# [Work required]
An exact, line-by-line copy is needed, beginning at the line with "At what coordinates should I click to accomplish: Click" and ending at the last line of the listing below.

# [Data to examine]
##########
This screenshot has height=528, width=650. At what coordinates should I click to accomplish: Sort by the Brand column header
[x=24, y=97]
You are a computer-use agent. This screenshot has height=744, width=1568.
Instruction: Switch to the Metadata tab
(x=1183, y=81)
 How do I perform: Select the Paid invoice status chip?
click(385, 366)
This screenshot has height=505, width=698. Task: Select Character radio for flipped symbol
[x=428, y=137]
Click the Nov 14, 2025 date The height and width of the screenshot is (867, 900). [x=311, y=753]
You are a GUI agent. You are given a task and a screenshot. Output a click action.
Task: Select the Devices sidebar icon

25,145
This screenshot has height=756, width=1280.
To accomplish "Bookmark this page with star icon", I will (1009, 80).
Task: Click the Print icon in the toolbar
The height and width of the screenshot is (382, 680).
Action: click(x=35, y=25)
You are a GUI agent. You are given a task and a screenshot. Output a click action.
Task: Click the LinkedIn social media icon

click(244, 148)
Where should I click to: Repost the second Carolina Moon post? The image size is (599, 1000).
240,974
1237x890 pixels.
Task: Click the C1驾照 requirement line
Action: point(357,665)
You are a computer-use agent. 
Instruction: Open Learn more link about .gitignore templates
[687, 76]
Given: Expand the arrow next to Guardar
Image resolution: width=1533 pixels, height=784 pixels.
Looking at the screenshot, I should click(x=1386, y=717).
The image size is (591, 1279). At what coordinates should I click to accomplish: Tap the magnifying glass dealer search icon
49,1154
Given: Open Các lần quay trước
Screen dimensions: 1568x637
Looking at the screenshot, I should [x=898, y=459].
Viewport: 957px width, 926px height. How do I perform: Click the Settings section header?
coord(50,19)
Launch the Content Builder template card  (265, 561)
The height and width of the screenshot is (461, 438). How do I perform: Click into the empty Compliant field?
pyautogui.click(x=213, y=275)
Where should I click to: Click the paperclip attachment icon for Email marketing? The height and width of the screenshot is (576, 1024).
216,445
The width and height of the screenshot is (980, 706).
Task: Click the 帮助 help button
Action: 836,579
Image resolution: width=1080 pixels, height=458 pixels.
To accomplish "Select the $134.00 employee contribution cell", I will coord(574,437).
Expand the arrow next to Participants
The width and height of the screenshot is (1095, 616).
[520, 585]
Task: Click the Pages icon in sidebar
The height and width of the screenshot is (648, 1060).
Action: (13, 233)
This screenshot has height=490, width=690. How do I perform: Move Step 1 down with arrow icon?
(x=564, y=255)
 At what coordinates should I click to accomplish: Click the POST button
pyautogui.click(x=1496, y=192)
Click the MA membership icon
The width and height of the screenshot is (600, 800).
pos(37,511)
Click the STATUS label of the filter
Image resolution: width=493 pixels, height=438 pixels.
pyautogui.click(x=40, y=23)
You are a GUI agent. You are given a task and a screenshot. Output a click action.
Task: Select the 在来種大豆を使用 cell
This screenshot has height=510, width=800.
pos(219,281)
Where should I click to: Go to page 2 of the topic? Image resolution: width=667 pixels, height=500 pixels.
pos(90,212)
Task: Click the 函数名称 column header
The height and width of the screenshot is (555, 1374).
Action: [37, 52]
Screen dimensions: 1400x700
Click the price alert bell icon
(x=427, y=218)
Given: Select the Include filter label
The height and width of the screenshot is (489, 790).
##########
# [Response to this exercise]
 At what coordinates should I click to accomplish: Click the POST button
pyautogui.click(x=1496, y=192)
Click the MA membership icon
The width and height of the screenshot is (600, 800).
pos(37,511)
Click the STATUS label of the filter
Image resolution: width=493 pixels, height=438 pixels.
pyautogui.click(x=40, y=23)
You are a GUI agent. You are given a task and a screenshot. Output a click action.
Task: Select the 在来種大豆を使用 cell
This screenshot has height=510, width=800.
pos(219,281)
Where should I click to: Go to page 2 of the topic? Image resolution: width=667 pixels, height=500 pixels.
pos(90,212)
Task: Click the 函数名称 column header
The height and width of the screenshot is (555, 1374).
Action: [37, 52]
Screen dimensions: 1400x700
Click the price alert bell icon
(x=427, y=218)
Given: Select the Include filter label
The height and width of the screenshot is (489, 790).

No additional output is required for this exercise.